Is unicode.lower() locale-independent?

R

Robert Kern

The section on "String Methods"[1] in the Python documentation states that for
the case conversion methods like str.lower(), "For 8-bit strings, this method is
locale-dependent." Is there a guarantee that unicode.lower() is
locale-*in*dependent?

The section on "Case Conversion" in PEP 100 suggests this, but the code itself
looks like to may call the C function towlower() if it is available. On OS X
Leopard, the manpage for towlower(3) states that it "uses the current locale"
though it doesn't say exactly *how* it uses it.

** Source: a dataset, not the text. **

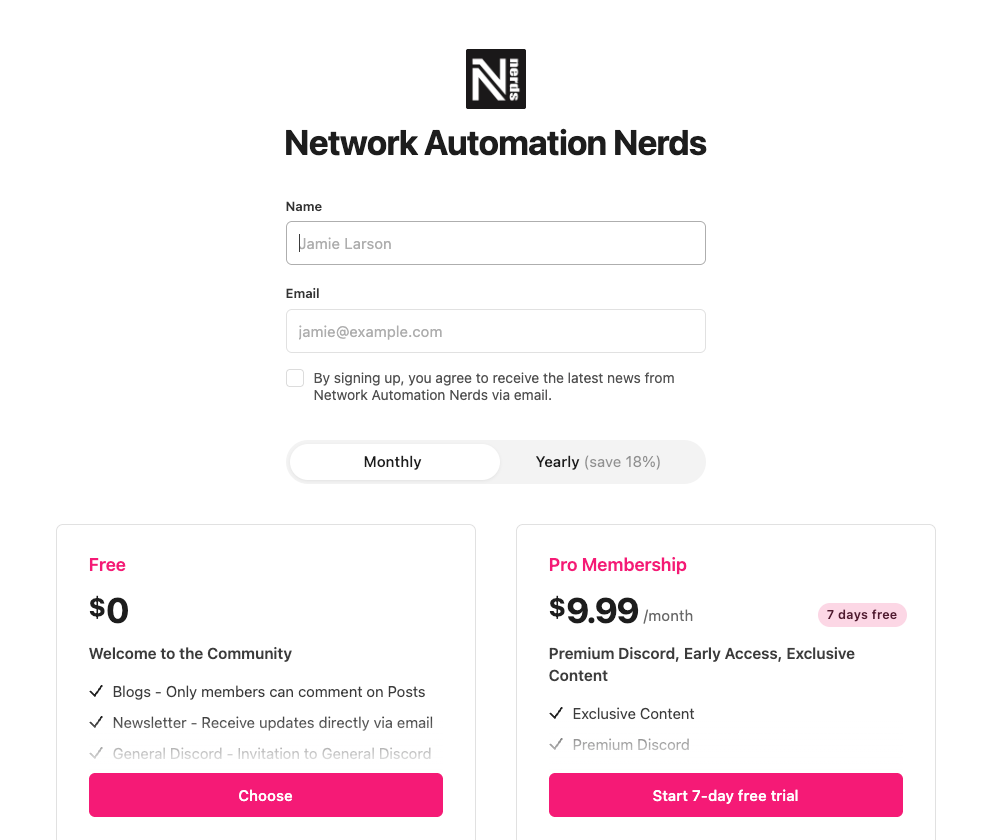Tick the email newsletter consent checkbox
Image resolution: width=1008 pixels, height=840 pixels.
(x=295, y=378)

This is the bug I'm trying to fix:

http://scipy.org/scipy/numpy/ticket/643
http://dev.laptop.org/ticket/5559

[1] http://docs.python.org/lib/string-methods.html
[2] http://www.python.org/dev/peps/pep-0100/

Thanks.

--
Robert Kern

"I have come to believe that the whole world is an enigma, a harmless enigma
that is made terrible by our own mad attempt to interpret it as though it had
an underlying truth."
-- Umberto Eco
 
J

John Machin

The section on "String Methods"[1] in the Python documentation states that for
the case conversion methods like str.lower(), "For 8-bit strings, this method is
locale-dependent." Is there a guarantee that unicode.lower() is
locale-*in*dependent?

The section on "Case Conversion" in PEP 100 suggests this, but the code itself
looks like to may call the C function towlower() if it is available. On OS X
Leopard, the manpage for towlower(3) states that it "uses the current locale"
though it doesn't say exactly *how* it uses it.

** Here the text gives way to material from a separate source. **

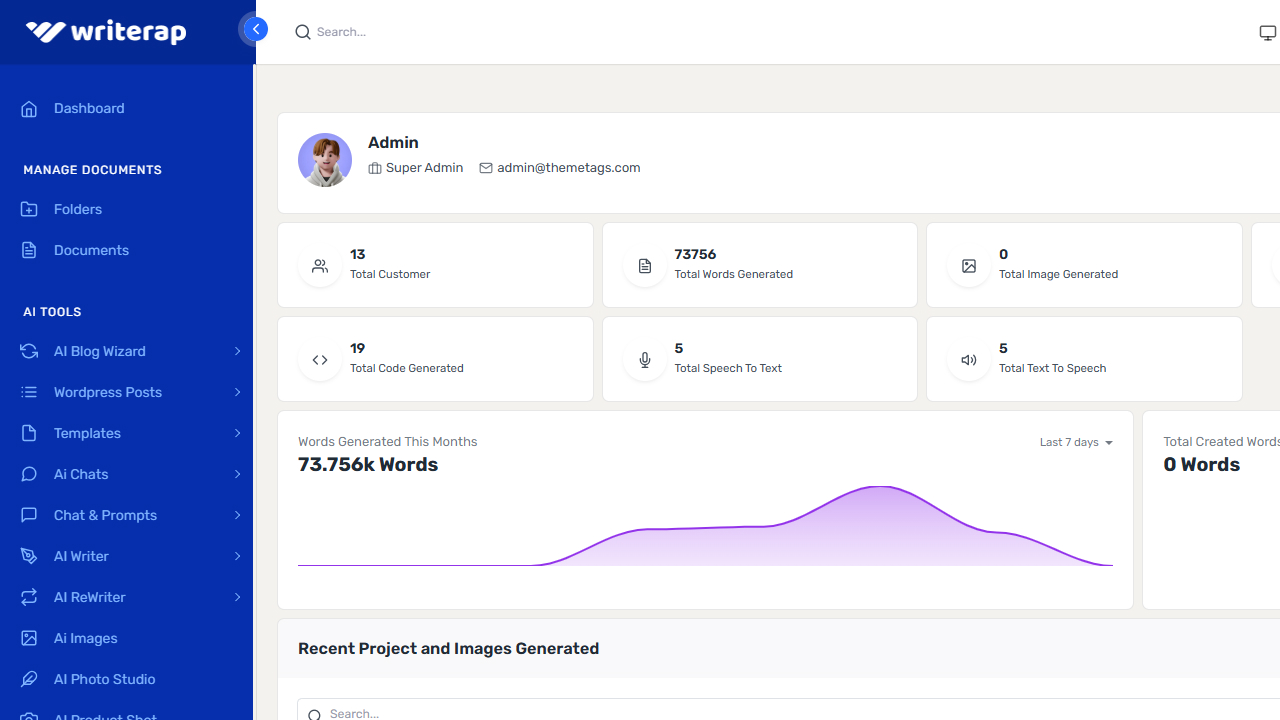1280x720 pixels.
Task: Expand the AI Blog Wizard menu
Action: (99, 351)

This is the bug I'm trying to fix:

http://scipy.org/scipy/numpy/ticket/643
http://dev.laptop.org/ticket/5559

[1]http://docs.python.org/lib/string-methods.html
[2]http://www.python.org/dev/peps/pep-0100/

The Unicode standard says that case mappings are language-dependent.
It gives the example of the Turkish dotted capital letter I and
dotless small letter i that "caused" the numpy problem. See
http://www.unicode.org/versions/Unicode4.0.0/ch05.pdf#G21180

Here is what the Python 2.5.1 unicode implementation does in an
English-language locale:
.... print repr(eye), ucd.name(eye)
....
u'I' LATIN CAPITAL LETTER I
u'i' LATIN SMALL LETTER I
u'\u0130' LATIN CAPITAL LETTER I WITH DOT ABOVE
u'\u0131' LATIN SMALL LETTER DOTLESS I.... print "%r %r %r %r" % (eye, eye.upper(), eye.lower(),
eye.capitalize())
....
u'I' u'I' u'i' u'I'
u'i' u'I' u'i' u'I'
u'\u0130' u'\u0130' u'i' u'\u0130'
u'\u0131' u'I' u'\u0131' u'I'

The conversions for I and i are not correct for a Turkish locale.

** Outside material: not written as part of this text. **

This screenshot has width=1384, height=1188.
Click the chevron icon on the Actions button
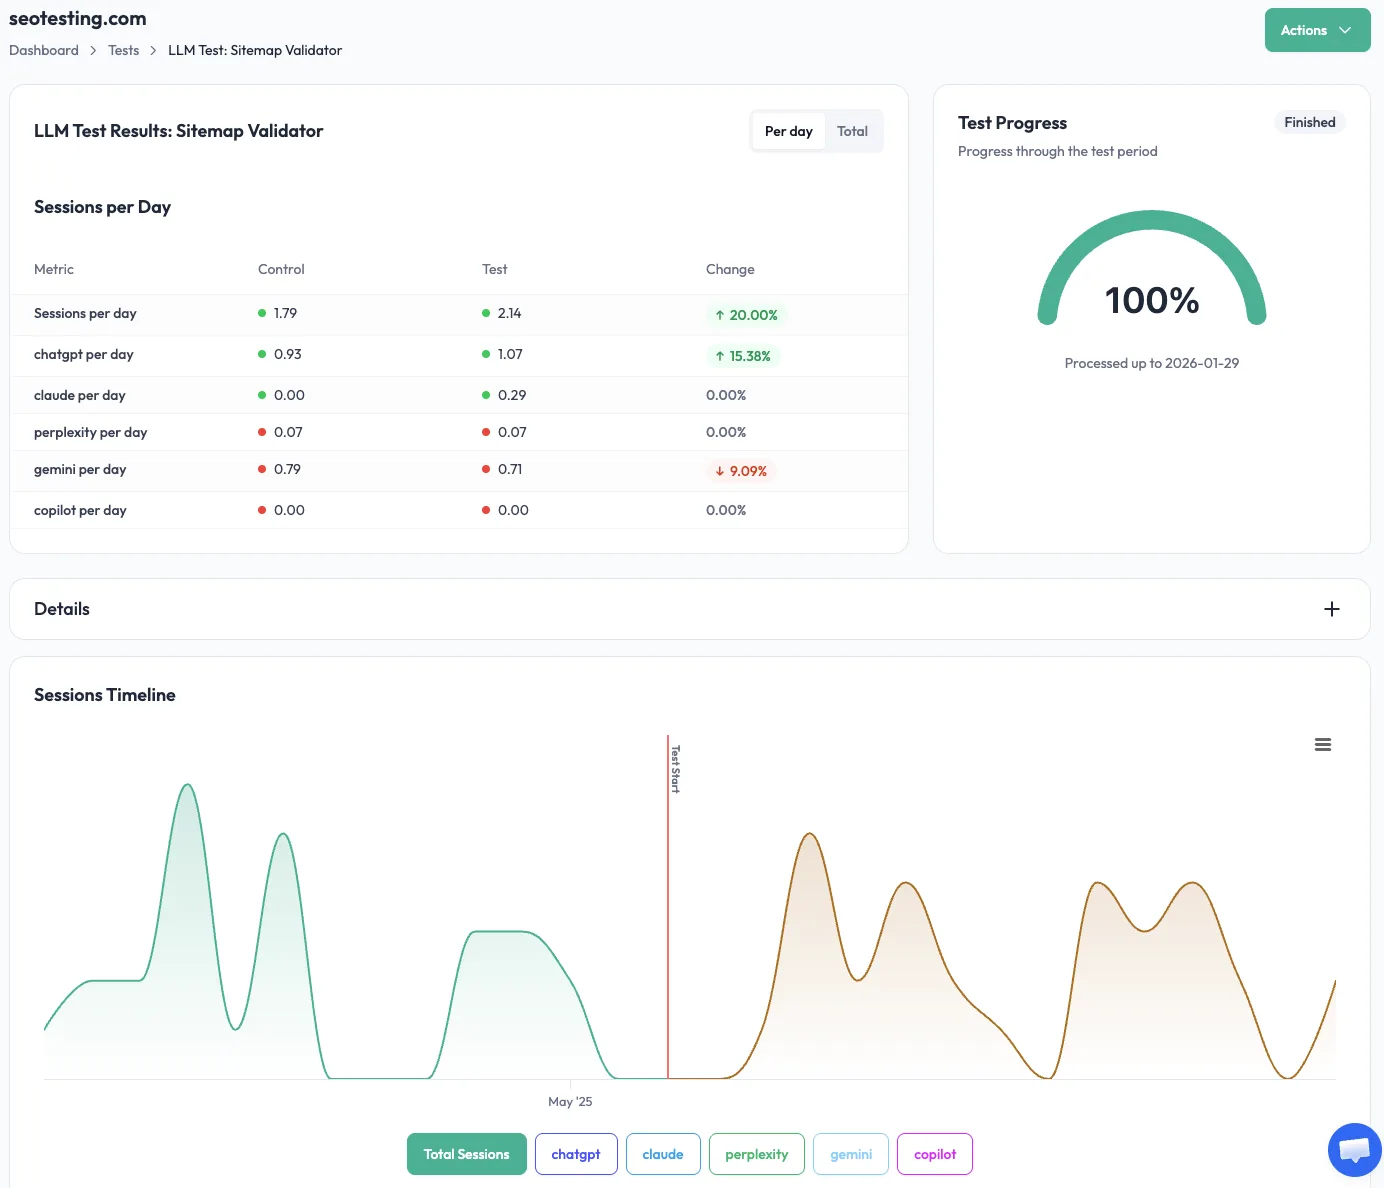[x=1345, y=30]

I don't know how to repeat the above in a Turkish locale.

However it appears from your bug ticket that you have a much narrower
problem (case-shifting a small known list of English words like VOID)
and can work around it by writing your own locale-independent casing
functions. Do you still need to find out whether Python unicode
casings are locale-dependent?

Cheers,
John
 
R

Robert Kern

John said:
The section on "String Methods"[1] in the Python documentation states that for
the case conversion methods like str.lower(), "For 8-bit strings, this method is
locale-dependent." Is there a guarantee that unicode.lower() is
locale-*in*dependent?

The section on "Case Conversion" in PEP 100 suggests this, but the code itself
looks like to may call the C function towlower() if it is available. On OS X
Leopard, the manpage for towlower(3) states that it "uses the current locale"
though it doesn't say exactly *how* it uses it.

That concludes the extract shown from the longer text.